本文抜粋:
####

戦乱の世を駆け抜けたどのような武将でも、人生の終わりが必ずやってきます。

「土佐の出来人」と呼ばれ、その智勇を以って土佐(現在の高知県)平定を成した長宗我部元親も、例に漏れず晩年を迎えます。

そして元親の最期は、織田信長に代表されるような凄絶な死ではありません。

この記事では、長宗我部元親の死因と晩年、元親の生涯や参戦した戦などを紹介しています。

南海の王を夢見た武将の最期は世間に知られていないため、元親の晩年に興味がある方は参考になることでしょう。また、元親の2人の妻や子どもたちの末路も併せて解説しています。

元親だけでなく、長宗我部家の行く末が気になる方は、是非、最後まで読んでみて下さい。

長宗我部元親の死因と最期

激動の時代を駆け抜けた長宗我部元親は、武力だけでなく、外交や政略も駆使して土佐統一を成し遂げました。

「土佐の出来人」と呼ばれた元親の死因と晩年を紹介します。

####

記録の抜粋:
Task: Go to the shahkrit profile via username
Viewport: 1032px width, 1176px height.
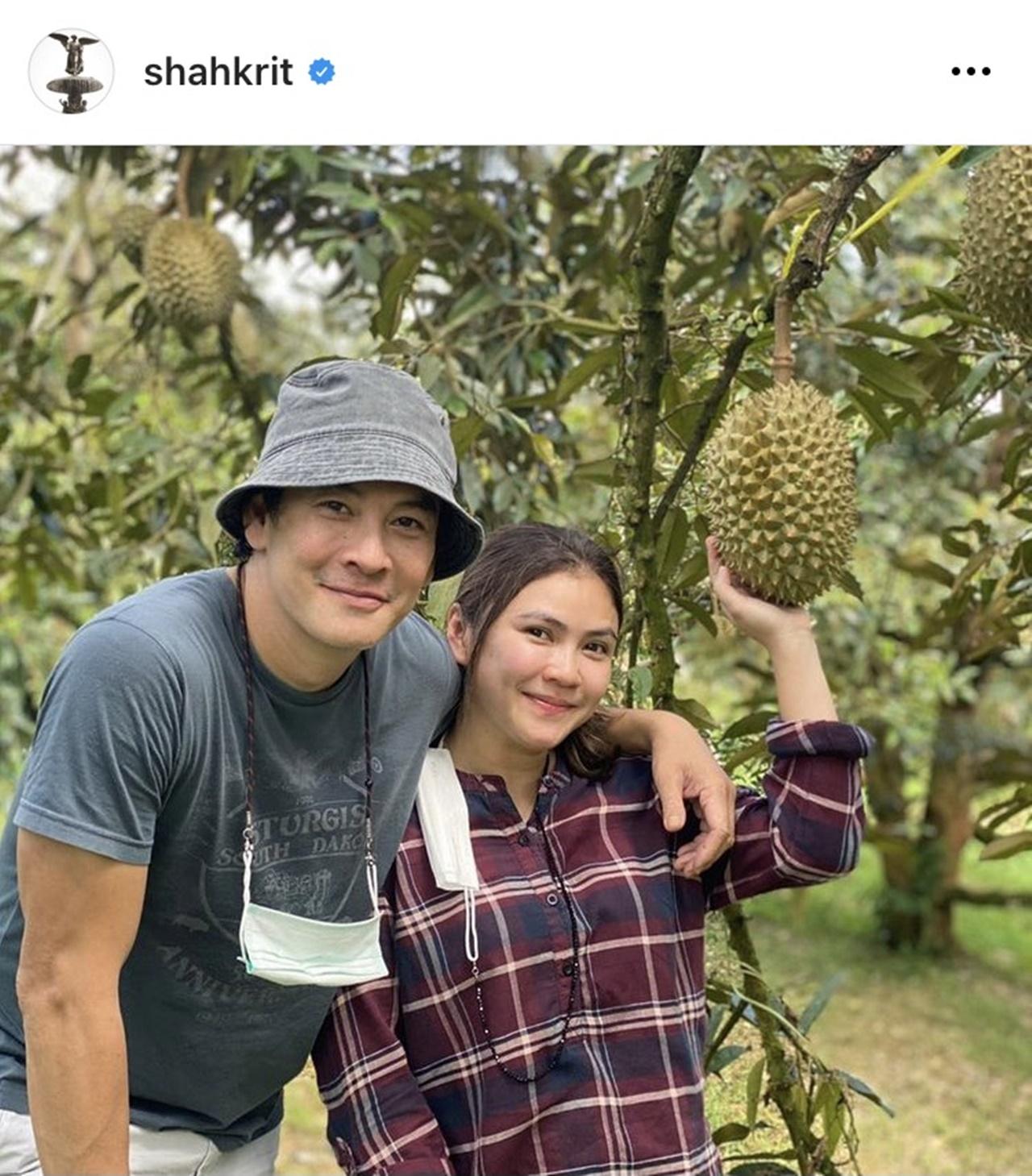Action: coord(218,72)
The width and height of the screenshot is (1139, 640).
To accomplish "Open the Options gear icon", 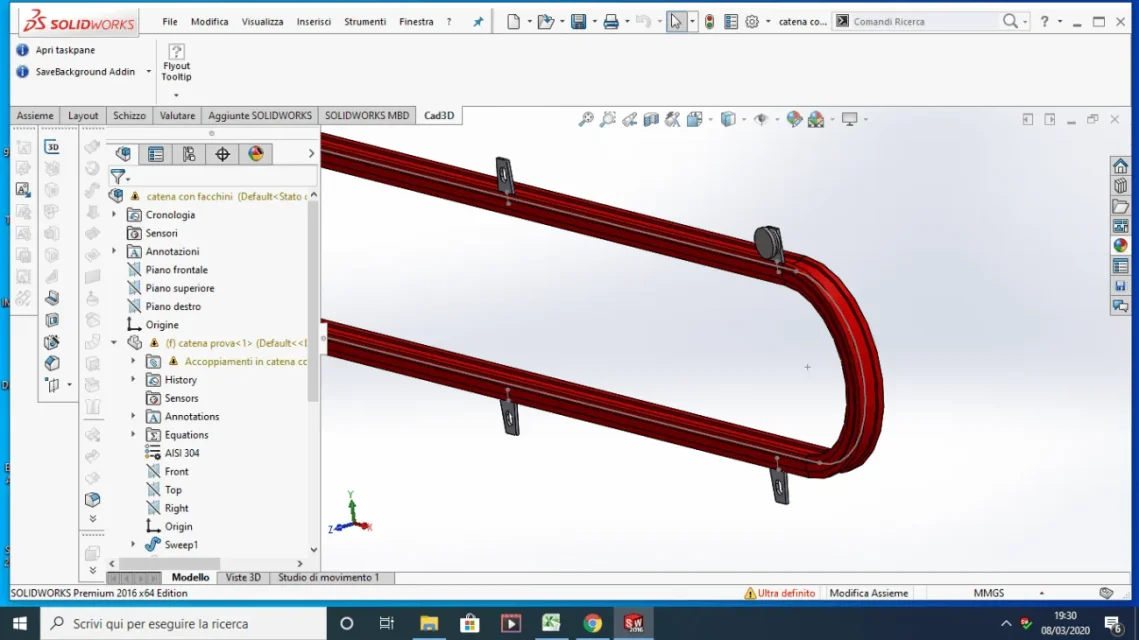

####

記述問題: 長宗我部元親の死因と晩年を紹介する本文を、一字も変えずに全文そのまま書き写しなさい。

解答:
戦乱の世を駆け抜けたどのような武将でも、人生の終わりが必ずやってきます。

「土佐の出来人」と呼ばれ、その智勇を以って土佐(現在の高知県)平定を成した長宗我部元親も、例に漏れず晩年を迎えます。

そして元親の最期は、織田信長に代表されるような凄絶な死ではありません。

この記事では、長宗我部元親の死因と晩年、元親の生涯や参戦した戦などを紹介しています。

南海の王を夢見た武将の最期は世間に知られていないため、元親の晩年に興味がある方は参考になることでしょう。また、元親の2人の妻や子どもたちの末路も併せて解説しています。

元親だけでなく、長宗我部家の行く末が気になる方は、是非、最後まで読んでみて下さい。

長宗我部元親の死因と最期

激動の時代を駆け抜けた長宗我部元親は、武力だけでなく、外交や政略も駆使して土佐統一を成し遂げました。

「土佐の出来人」と呼ばれた元親の死因と晩年を紹介します。